--- Start of INFORMATION SHOWN ---

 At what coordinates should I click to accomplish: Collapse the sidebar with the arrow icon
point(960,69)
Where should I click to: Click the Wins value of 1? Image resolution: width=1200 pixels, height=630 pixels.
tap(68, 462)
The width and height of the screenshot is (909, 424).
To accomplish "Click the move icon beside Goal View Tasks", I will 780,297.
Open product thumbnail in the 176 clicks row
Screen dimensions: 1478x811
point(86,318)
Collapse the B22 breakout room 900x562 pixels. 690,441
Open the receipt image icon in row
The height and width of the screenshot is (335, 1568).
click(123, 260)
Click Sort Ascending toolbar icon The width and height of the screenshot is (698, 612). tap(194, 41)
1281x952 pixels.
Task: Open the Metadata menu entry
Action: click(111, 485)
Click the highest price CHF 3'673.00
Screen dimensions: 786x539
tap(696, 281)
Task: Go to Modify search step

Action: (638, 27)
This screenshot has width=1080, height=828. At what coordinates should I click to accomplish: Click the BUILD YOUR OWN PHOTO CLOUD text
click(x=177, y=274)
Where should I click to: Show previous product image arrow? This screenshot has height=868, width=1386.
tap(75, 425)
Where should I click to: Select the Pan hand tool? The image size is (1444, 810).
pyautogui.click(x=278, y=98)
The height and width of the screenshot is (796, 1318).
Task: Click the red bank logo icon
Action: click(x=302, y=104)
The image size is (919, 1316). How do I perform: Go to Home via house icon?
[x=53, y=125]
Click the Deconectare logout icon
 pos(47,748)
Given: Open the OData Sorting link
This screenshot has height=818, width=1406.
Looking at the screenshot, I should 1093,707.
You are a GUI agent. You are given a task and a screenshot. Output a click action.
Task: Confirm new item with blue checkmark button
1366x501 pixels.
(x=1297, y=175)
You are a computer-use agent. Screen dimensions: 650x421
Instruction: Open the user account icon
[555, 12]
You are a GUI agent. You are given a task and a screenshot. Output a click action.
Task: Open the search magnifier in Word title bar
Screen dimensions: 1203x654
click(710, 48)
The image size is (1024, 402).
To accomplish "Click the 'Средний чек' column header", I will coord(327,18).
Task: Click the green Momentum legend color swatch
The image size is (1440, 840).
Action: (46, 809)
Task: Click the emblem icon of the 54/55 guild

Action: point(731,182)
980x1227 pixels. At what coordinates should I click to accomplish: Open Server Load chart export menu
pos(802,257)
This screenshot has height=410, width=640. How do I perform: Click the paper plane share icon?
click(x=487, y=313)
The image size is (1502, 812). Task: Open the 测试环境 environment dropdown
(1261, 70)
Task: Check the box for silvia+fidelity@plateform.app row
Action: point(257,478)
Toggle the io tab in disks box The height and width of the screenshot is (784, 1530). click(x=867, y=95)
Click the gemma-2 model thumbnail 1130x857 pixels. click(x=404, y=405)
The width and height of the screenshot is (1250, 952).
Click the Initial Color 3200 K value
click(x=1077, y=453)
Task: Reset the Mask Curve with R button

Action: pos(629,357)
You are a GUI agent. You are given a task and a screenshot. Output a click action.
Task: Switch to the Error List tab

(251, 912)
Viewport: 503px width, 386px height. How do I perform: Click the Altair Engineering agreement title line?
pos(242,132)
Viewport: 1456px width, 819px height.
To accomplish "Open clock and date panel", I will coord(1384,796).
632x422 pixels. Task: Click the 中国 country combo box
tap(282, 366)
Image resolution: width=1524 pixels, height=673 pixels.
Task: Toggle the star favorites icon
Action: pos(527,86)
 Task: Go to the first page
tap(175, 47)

--- End of INFORMATION SHOWN ---

PROMPT: Give every line of the listing above as a numbered list, leaving out the blank lines.

TASK ANSWER:
1.  At what coordinates should I click to accomplish: Collapse the sidebar with the arrow icon
2. point(960,69)
3. Where should I click to: Click the Wins value of 1? Image resolution: width=1200 pixels, height=630 pixels.
4. tap(68, 462)
5. The width and height of the screenshot is (909, 424).
6. To accomplish "Click the move icon beside Goal View Tasks", I will 780,297.
7. Open product thumbnail in the 176 clicks row
8. Screen dimensions: 1478x811
9. point(86,318)
10. Collapse the B22 breakout room 900x562 pixels. 690,441
11. Open the receipt image icon in row
12. The height and width of the screenshot is (335, 1568).
13. click(123, 260)
14. Click Sort Ascending toolbar icon The width and height of the screenshot is (698, 612). tap(194, 41)
15. 1281x952 pixels.
16. Task: Open the Metadata menu entry
17. Action: click(111, 485)
18. Click the highest price CHF 3'673.00
19. Screen dimensions: 786x539
20. tap(696, 281)
21. Task: Go to Modify search step
22. Action: (638, 27)
23. This screenshot has width=1080, height=828. At what coordinates should I click to accomplish: Click the BUILD YOUR OWN PHOTO CLOUD text
24. click(x=177, y=274)
25. Where should I click to: Show previous product image arrow? This screenshot has height=868, width=1386.
26. tap(75, 425)
27. Where should I click to: Select the Pan hand tool? The image size is (1444, 810).
28. pyautogui.click(x=278, y=98)
29. The height and width of the screenshot is (796, 1318).
30. Task: Click the red bank logo icon
31. Action: click(x=302, y=104)
32. The image size is (919, 1316). How do I perform: Go to Home via house icon?
33. [x=53, y=125]
34. Click the Deconectare logout icon
35.  pos(47,748)
36. Given: Open the OData Sorting link
37. This screenshot has height=818, width=1406.
38. Looking at the screenshot, I should 1093,707.
39. You are a GUI agent. You are given a task and a screenshot. Output a click action.
40. Task: Confirm new item with blue checkmark button
41. 1366x501 pixels.
42. (x=1297, y=175)
43. You are a computer-use agent. Screen dimensions: 650x421
44. Instruction: Open the user account icon
45. [555, 12]
46. You are a GUI agent. You are given a task and a screenshot. Output a click action.
47. Task: Open the search magnifier in Word title bar
48. Screen dimensions: 1203x654
49. click(710, 48)
50. The image size is (1024, 402).
51. To accomplish "Click the 'Средний чек' column header", I will coord(327,18).
52. Task: Click the green Momentum legend color swatch
53. The image size is (1440, 840).
54. Action: (46, 809)
55. Task: Click the emblem icon of the 54/55 guild
56. Action: point(731,182)
57. 980x1227 pixels. At what coordinates should I click to accomplish: Open Server Load chart export menu
58. pos(802,257)
59. This screenshot has height=410, width=640. How do I perform: Click the paper plane share icon?
60. click(x=487, y=313)
61. The image size is (1502, 812). Task: Open the 测试环境 environment dropdown
62. (1261, 70)
63. Task: Check the box for silvia+fidelity@plateform.app row
64. Action: point(257,478)
65. Toggle the io tab in disks box The height and width of the screenshot is (784, 1530). click(x=867, y=95)
66. Click the gemma-2 model thumbnail 1130x857 pixels. click(x=404, y=405)
67. The width and height of the screenshot is (1250, 952).
68. Click the Initial Color 3200 K value
69. click(x=1077, y=453)
70. Task: Reset the Mask Curve with R button
71. Action: pos(629,357)
72. You are a GUI agent. You are given a task and a screenshot. Output a click action.
73. Task: Switch to the Error List tab
74. (251, 912)
75. Viewport: 503px width, 386px height. How do I perform: Click the Altair Engineering agreement title line?
76. pos(242,132)
77. Viewport: 1456px width, 819px height.
78. To accomplish "Open clock and date panel", I will coord(1384,796).
79. 632x422 pixels. Task: Click the 中国 country combo box
80. tap(282, 366)
81. Image resolution: width=1524 pixels, height=673 pixels.
82. Task: Toggle the star favorites icon
83. Action: pos(527,86)
84.  Task: Go to the first page
85. tap(175, 47)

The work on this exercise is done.